A big old wardrobe was pushed up against the south wall of mom and dad's room.  Mom's paper dolls and what she called penny dolls were stored in that wardrobe, they could be brought out only on rainy days.  I remember she had the famous Olympic skater, Sonia Henie, paper dolls.  Christmas presents were also stored in that wardrobe.  The year I discovered this,  I had a very disappointing Christmas.

The east wall of the kitchen featured a huge window with a wide windowsill on which sat mom's plants.  Under that window was my childhood's worst nightmare, the kitchen sink!  It seems like I spent half of my childhood slaving to wash the many dishes a big family like ours used every day.  If it was my turn to wash the dishes, I had to wash them (Even if I wasn't eating at home that day.)  Gary would come and help me, when we were dating.  In the background Crimson and Clover, by Tommy James and the Shondells, would be playing on my battery operated record player. The week I got my class ring, I cut my hand on a broken glass while washing dishes in that dreaded sink.  Several stitches were needed and my new ring was hidden by the bandages.

The house had a huge yard, bordered on the east side by a row of black walnut trees.  These trees were planted close enough together that I was able to put one hand and foot on one tree and the other hand and foot on the opposite tree and scooch my way up.  A barn had once sat on the property, the cement doorstep was still there.  The foundations stones now bordered the back northeast corner of the property.  A swing set and tractor tire sandbox were in the northwest corner of the yard.  The yard backed up against an unused alley, the site of many neighborhood games.

Grandma loved gardening, so the property was filled with flowers and bushes. Rose bushes, peony bushes, iris, tulips, daffodils, lily of the valley, violets, hostas, hyacinth and probably many more flowers that I have since forgotten about graced that magical yard.  A huge rock sat in the middle of the back formal flower garden (I loved sitting there.)  An overgrown blackberry bush climbed an old Victorian iron fence on the southeast side of the property.  Nestled against the big bay window out front was a golden flowering forsythia bush.  When I was three or four years old, I sat under that bush and cried because the neighbor kids wouldn't let me play with them until mom bribed them with cookies.

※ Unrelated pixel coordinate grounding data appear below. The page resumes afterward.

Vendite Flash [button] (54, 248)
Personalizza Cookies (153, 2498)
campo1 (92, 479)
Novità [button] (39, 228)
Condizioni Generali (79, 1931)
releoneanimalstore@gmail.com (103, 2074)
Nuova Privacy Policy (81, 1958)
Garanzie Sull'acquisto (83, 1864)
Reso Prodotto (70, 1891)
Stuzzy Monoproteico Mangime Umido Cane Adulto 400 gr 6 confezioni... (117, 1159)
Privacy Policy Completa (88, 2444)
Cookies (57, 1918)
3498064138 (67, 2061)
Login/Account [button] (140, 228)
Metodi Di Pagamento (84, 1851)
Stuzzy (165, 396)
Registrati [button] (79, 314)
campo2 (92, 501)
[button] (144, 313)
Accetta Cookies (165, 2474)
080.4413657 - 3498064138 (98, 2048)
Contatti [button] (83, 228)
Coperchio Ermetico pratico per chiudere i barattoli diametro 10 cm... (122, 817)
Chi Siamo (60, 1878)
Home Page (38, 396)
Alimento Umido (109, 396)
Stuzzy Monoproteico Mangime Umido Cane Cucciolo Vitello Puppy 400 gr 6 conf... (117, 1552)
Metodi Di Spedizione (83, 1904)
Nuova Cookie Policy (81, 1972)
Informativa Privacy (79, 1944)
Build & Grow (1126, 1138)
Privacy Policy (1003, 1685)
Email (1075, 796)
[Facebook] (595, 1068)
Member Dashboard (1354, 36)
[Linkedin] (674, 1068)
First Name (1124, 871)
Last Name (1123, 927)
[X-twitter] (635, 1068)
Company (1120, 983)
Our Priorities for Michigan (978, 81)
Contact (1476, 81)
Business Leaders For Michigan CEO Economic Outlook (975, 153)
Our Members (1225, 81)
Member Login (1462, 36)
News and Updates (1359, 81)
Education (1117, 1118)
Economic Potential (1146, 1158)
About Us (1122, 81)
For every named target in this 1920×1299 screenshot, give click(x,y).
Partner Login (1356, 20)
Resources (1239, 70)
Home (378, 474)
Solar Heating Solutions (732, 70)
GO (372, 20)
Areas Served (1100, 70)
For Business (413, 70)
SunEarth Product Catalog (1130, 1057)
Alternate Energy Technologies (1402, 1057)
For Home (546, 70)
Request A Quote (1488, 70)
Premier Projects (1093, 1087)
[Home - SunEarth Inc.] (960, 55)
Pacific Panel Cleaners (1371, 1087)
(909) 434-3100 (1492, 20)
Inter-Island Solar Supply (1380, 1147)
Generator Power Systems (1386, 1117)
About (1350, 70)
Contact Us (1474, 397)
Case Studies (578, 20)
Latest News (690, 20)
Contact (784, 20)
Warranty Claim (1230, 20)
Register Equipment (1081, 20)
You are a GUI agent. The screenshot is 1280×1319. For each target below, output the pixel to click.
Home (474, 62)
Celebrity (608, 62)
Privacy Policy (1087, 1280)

We had a wonderful childhood growing up in that big old house.  The house would probably be at least 150 years old now.  It needed insulation, the sewer had a tendency to back up and it was probably infested with bats and squirels; still I wish Gary and I could have bought it and fixed it up.  I sure did love that old house!

This is what the house looks like now.  It was much prettier when we lived there.
All the flowers and shrubs seem to be gone.  There were also shutters on the windows.